I listened to it a lot for a while, over the course of a couple of years, then not much for a decade or so, but it's one of the ones I've found myself listening to lately, along with the usual likes of Nick Drake, Kathryn Williams, Stevie Wonder and Carole King.
I think Carole King's 'Tapestry' might be the best point of comparison. It doesn't sound like it as such - it's guitar more than piano led, it's more reserved, and you know, less full of classic melodies which everyone knows.
But it's a wholly realised collection of songs, crisp and clear and grown-up.
'Get Some Sleep' is probably the poppiest track on the record (apart from one which I'll get to in a second). It has this lovely, simple lyric, which again, seems quite fitting in this time of distant connections - "tune into the station, make a dedication, this is going out to everyone".
Runga didn't linger in obscurity. The album was vastly successful in her native New Zealand, and a track from her debut album 'Drive', called 'Sway' was prominent on the soundtrack to 'American Pie'.
'Sway' was tacked on to the end of the UK version of 'Beautiful Collision' and I remember listening to the album and thinking "why does it feel like I've heard that song before?" ... and that way why, though it's one of those melodies which sounds like it's been done a million times before, but you still forgive it for the prettiness of the song. As I recall, 'Sway' does 'American Pie' a massive service. People like me, who wouldn't normally go and see a film like that, were sold on going to see it by reviewers saying despite its grossness, it had a sweetness, and, so it did, but I'm quite sure a lot of that sweetness is given to it by its use of a song like 'Sway' amongst the tuneful pop-punk of the time.
Anyway, 'Beautiful Collision', and 'Get Some Sleep' in particular, I associate with a brief trip to North Wales at Easter 2004, just at that very point when wintery spring was becoming summery spring.

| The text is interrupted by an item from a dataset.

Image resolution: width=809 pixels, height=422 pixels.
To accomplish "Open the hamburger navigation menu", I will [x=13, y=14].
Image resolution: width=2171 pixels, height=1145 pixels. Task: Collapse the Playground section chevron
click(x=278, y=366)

I went with three other men, in a car, stayed deep in the heart of Snowdonia, in a, like, dormitory of a, like, outbound centre relating to the school of my friend Stephen. I think that's what it was. No signal or internet or anything. No sun right there, but in the daytime we'd go out to the castles on the coast - Caernarfon, Criccieth, Beaumaris, Conwy, Harlech, and I remember sun there.
Those castles are special. You may know them. Harlech Castle is one of the wonders of the world, simple as that (I've been a few more times since).

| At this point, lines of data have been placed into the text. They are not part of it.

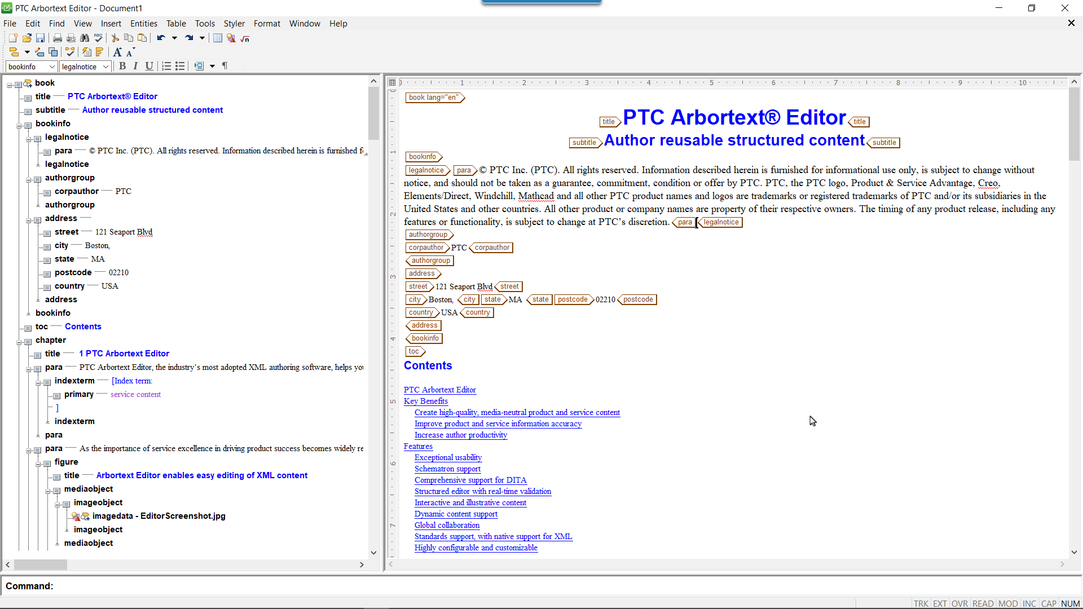Insert a graphic using the image icon
Screen dimensions: 1083x609
point(231,38)
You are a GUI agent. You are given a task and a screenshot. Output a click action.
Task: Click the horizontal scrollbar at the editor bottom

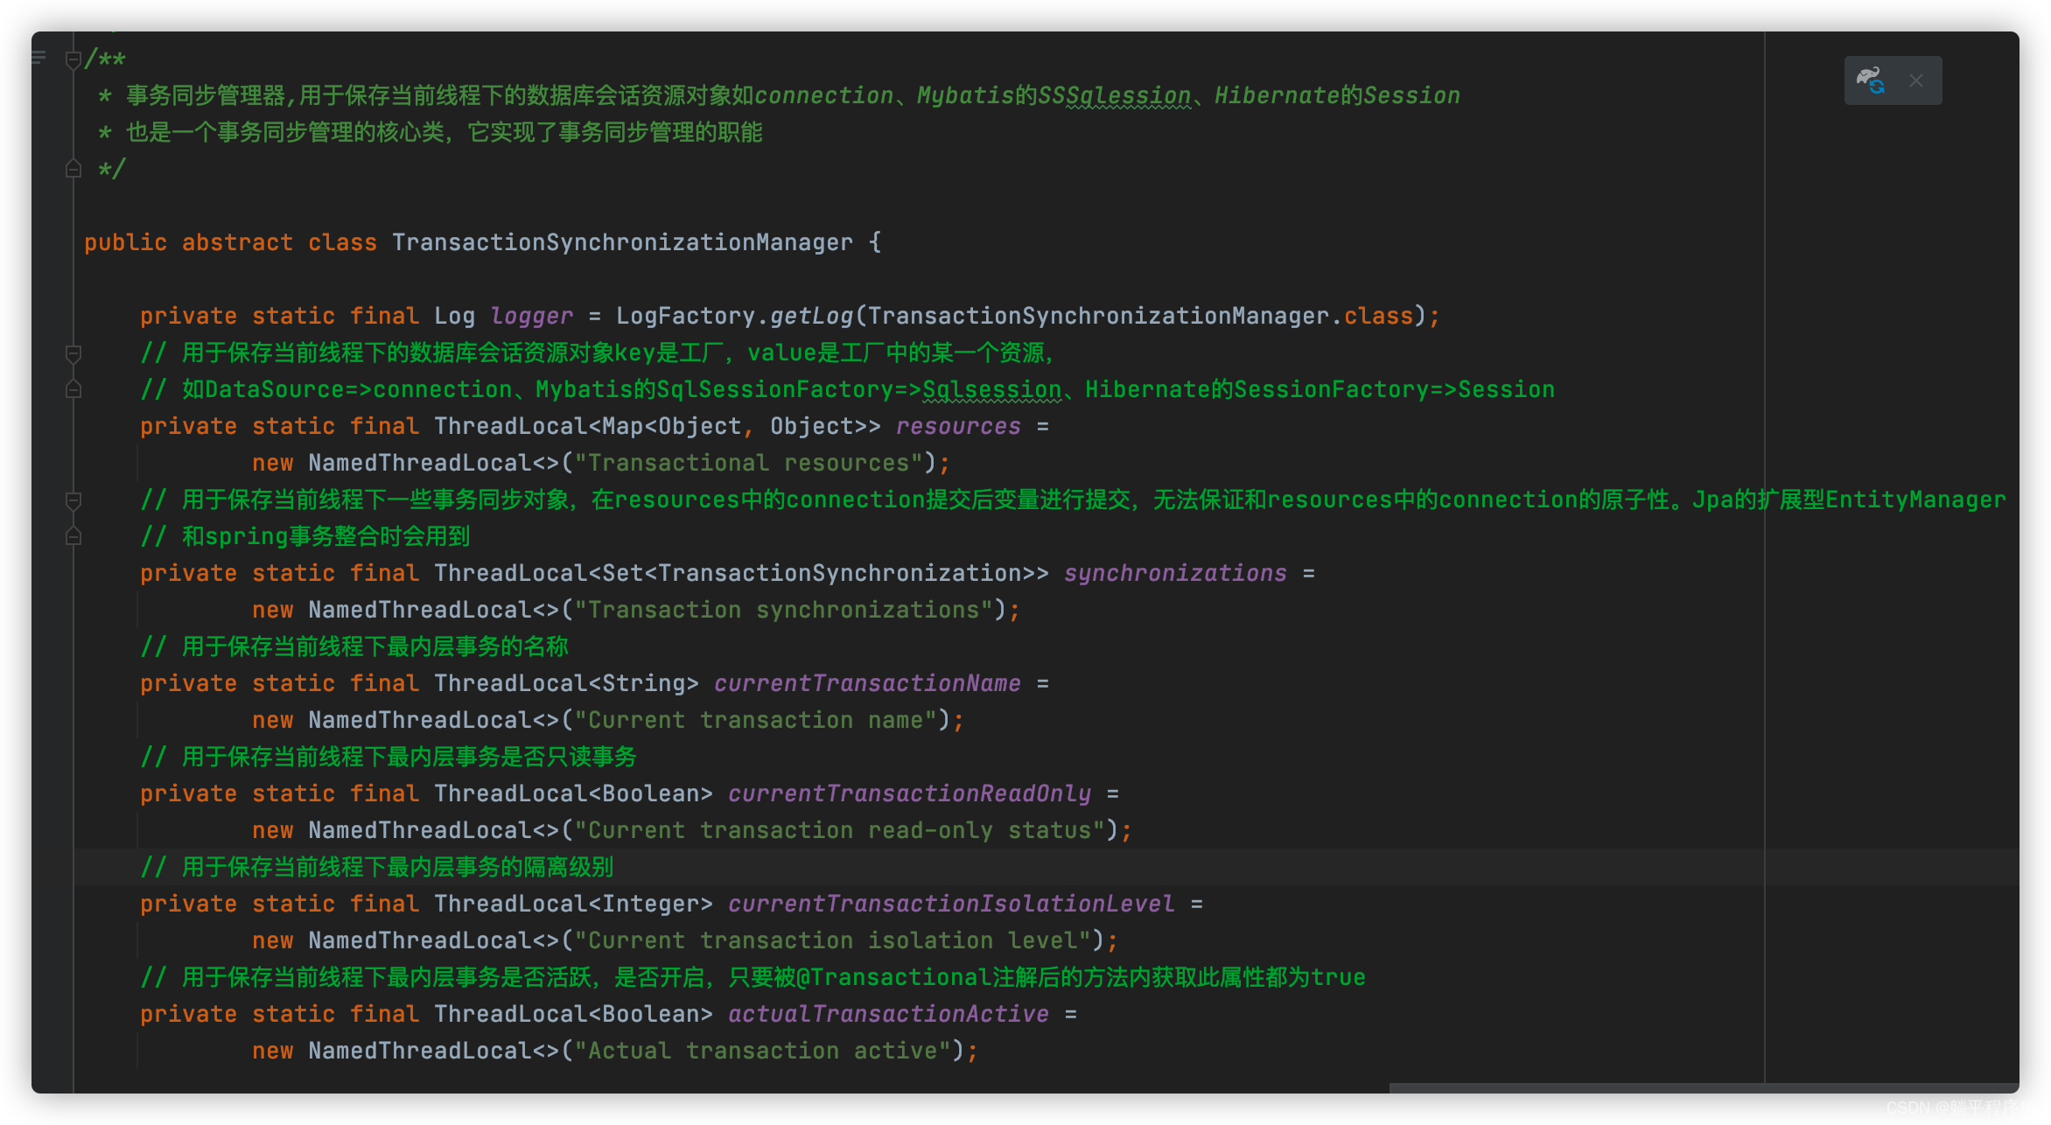pyautogui.click(x=1702, y=1087)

I remember us driving in permanent light rain and I associate Bic Runga with it, though I don't know if it was personal or shared listening, but I think maybe New Zealand and Wales are associated in my head, with wind and rain and beauty and sheep, just glistening.
Neil Finn of Crowded House is a significant sideman on the album, and there's a lovely bit on a track called 'Listening for the Weather' (assume deliberately referential?) where his backing vocals really come to the fore and the're really Kiwi - you can hear him harmonisng "never be afride of chinge" and it's just really nice.
Anyway, at the time, I was very in-between, and I remember that trip was completely free from everything else and that was very nice, free from phones and worry, and we drank beer and I remember one evening drunk cider in this old schoolhouse like teenagers - it was the weekend Brian Lara got 400*, I think I remember that.
But, yeah, I can't really describe how it is that I associate that Bic Runga album with it, its precision, its perfection, its glistening, some kind of renewal and separation from the usual.
I feel lucky this week amidst all the horror and dismay, I feel lucky to be working in the shed at the bottom of my garden, listening to old albums I've always loved, watching squirrels, cats chasing birds, a fox ambling through, seeing the blossom almost coming out and the grass starting to grow. So, perhaps, yes, separation is the right word- this album is a brief separation from the cares of the world.